(TEXT PROVIDED begins)

Non-Streaming Response

Response JSON
{
"id": "chatcmpl-abc123",
"object": "chat.completion",
"created": 1710000000,
"model": "llama3.2",
"choices": [
{
"index": 0,
"message": { "role": "assistant", "content": "Hello! How can I help you?" },
"finish_reason": "stop"
}
],
"usage": { "prompt_tokens": 12, "completion_tokens": 9, "total_tokens": 21 }
}

Streaming Response (SSE)

SSE stream — text/event-stream
data: {"id":"chatcmpl-abc123","choices":[{"delta":{"role":"assistant"},"index":0}]}
data: {"id":"chatcmpl-abc123","choices":[{"delta":{"content":"Hello"},"index":0}]}
data: {"id":"chatcmpl-abc123","choices":[{"delta":{"content":"!"},"index":0}]}
data: {"id":"chatcmpl-abc123","choices":[{"delta":{},"finish_reason":"stop","index":0}]}
data: [DONE]

Code Examples

Non-streaming chat
$ curl http://localhost:8080/v1/chat/completions \
-H "Content-Type: application/json" \
-H "Authorization: Bearer YOUR_API_KEY" \
-d '{
"model": "llama3.2",
"messages": [
{"role": "system", "content": "You are a helpful assistant."},
{"role": "user", "content": "What is the speed of light?"}
],
"temperature": 0.7,
"max_tokens": 512
}'
Streaming chat
$ curl http://localhost:8080/v1/chat/completions \
-H "Content-Type: application/json" \
-H "Authorization: Bearer YOUR_API_KEY" \
--no-buffer \
-d '{
"model": "llama3.2",
"stream": true,
"messages": [{"role": "user", "content": "Write a haiku about privacy."}]
}'
data: {"choices":[{"delta":{"content":"Quiet"}}]}
data: {"choices":[{"delta":{"content":" servers hum,"}}]}
data: [DONE]
Python — openai library
from openai import OpenAI
 
client = OpenAI(
base_url="http://localhost:8080/v1",
api_key="YOUR_API_KEY", # or "none" if auth disabled
)

(TEXT PROVIDED ends)
(DATA LISTING begins)

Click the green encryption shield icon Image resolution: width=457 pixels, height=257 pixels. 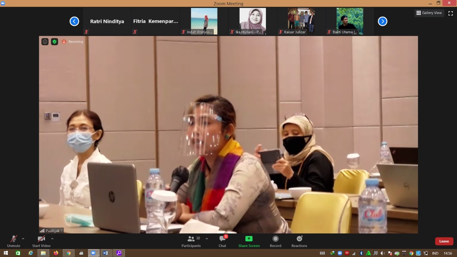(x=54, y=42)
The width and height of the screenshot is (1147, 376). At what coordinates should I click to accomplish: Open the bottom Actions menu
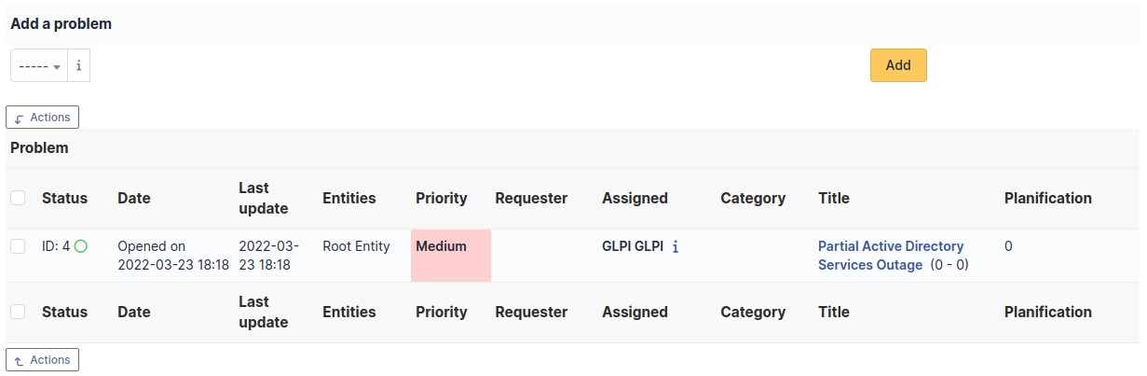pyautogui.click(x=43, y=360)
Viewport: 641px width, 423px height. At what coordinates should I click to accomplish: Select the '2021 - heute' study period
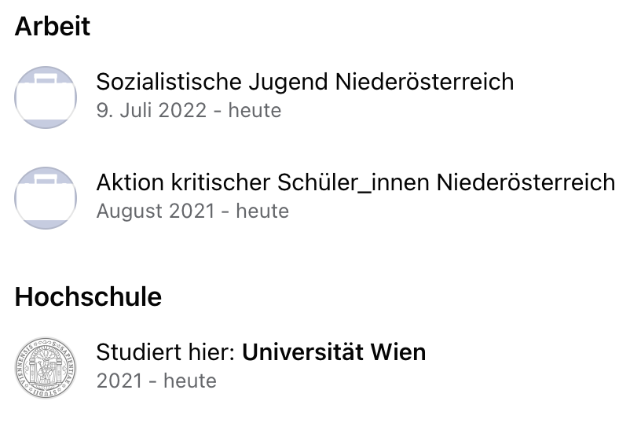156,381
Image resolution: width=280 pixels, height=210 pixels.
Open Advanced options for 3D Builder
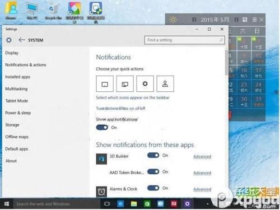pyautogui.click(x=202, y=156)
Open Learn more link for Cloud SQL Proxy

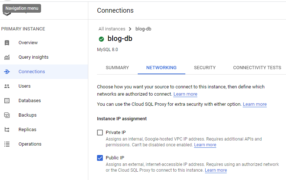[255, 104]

(DATA LISTING ends)
(DATA LISTING begins)

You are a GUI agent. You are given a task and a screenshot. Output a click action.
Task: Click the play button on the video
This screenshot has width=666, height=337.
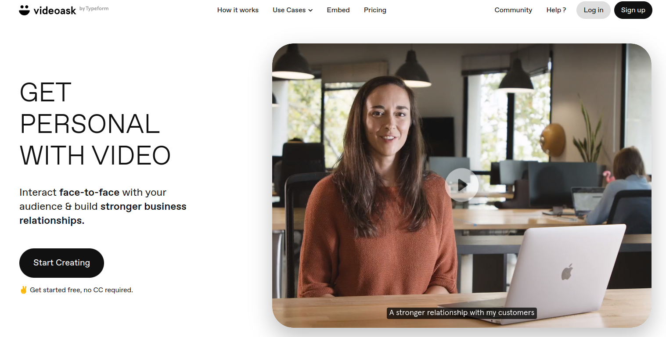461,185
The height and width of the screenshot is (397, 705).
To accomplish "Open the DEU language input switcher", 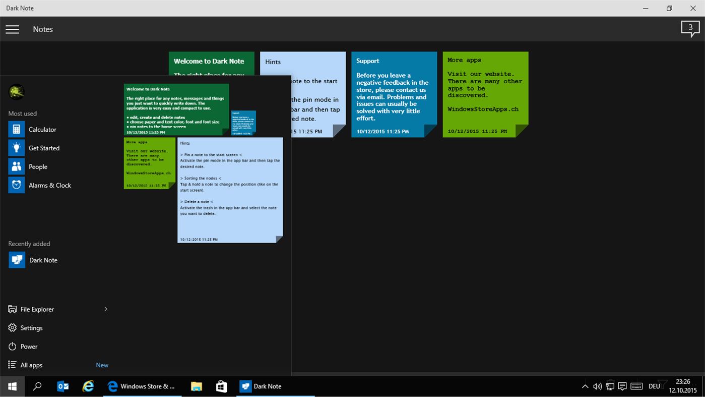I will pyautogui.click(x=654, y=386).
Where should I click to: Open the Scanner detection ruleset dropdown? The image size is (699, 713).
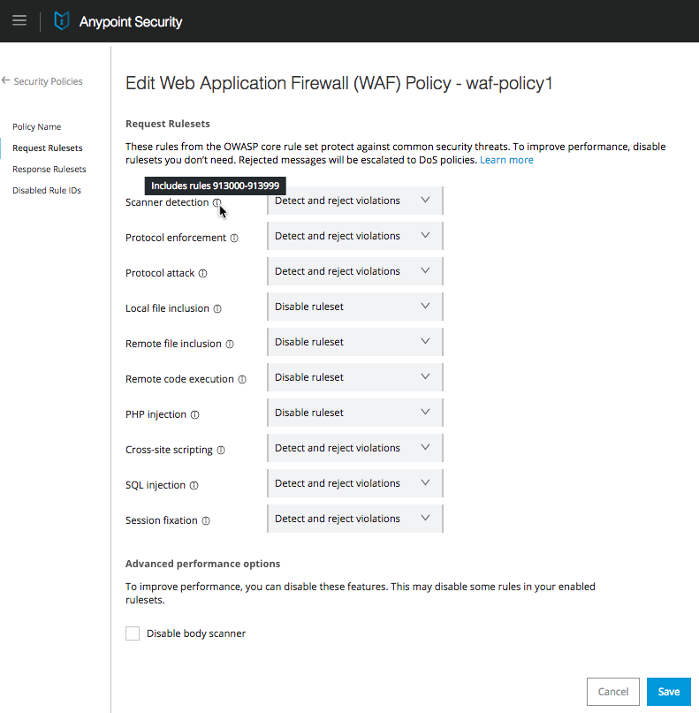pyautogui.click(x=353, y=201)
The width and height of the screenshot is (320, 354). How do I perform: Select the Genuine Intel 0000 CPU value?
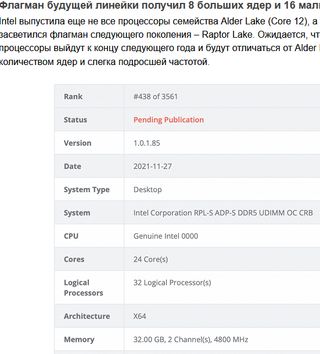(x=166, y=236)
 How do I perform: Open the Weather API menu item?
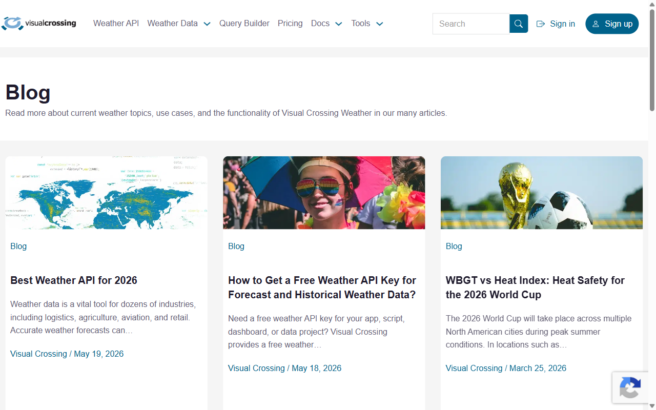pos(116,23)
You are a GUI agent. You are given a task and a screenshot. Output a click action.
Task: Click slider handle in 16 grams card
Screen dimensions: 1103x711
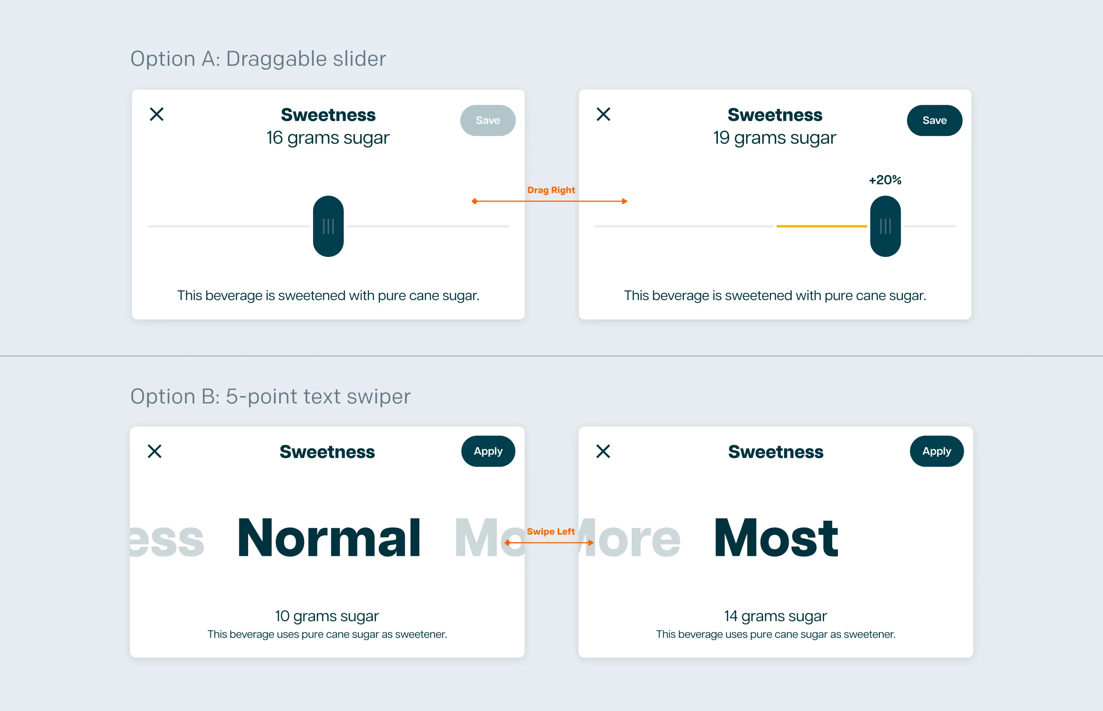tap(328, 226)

(DATA LISTING ends)

• _TASK INSTRUCTIONS_
#1 Answer these questions from the API documentation text:
(a) What is the value of "total_tokens" in the non-streaming response JSON?
(b) What "max_tokens" value is sent in the non-streaming chat curl example?
(c) What base_url is passed to OpenAI in the Python example?
#2 List every top-level key in the non-streaming response JSON shown in the API documentation text.

• _ANSWERS BELOW_
#1
(a) 21
(b) 512
(c) http://localhost:8080/v1

#2 id, object, created, model, choices, usage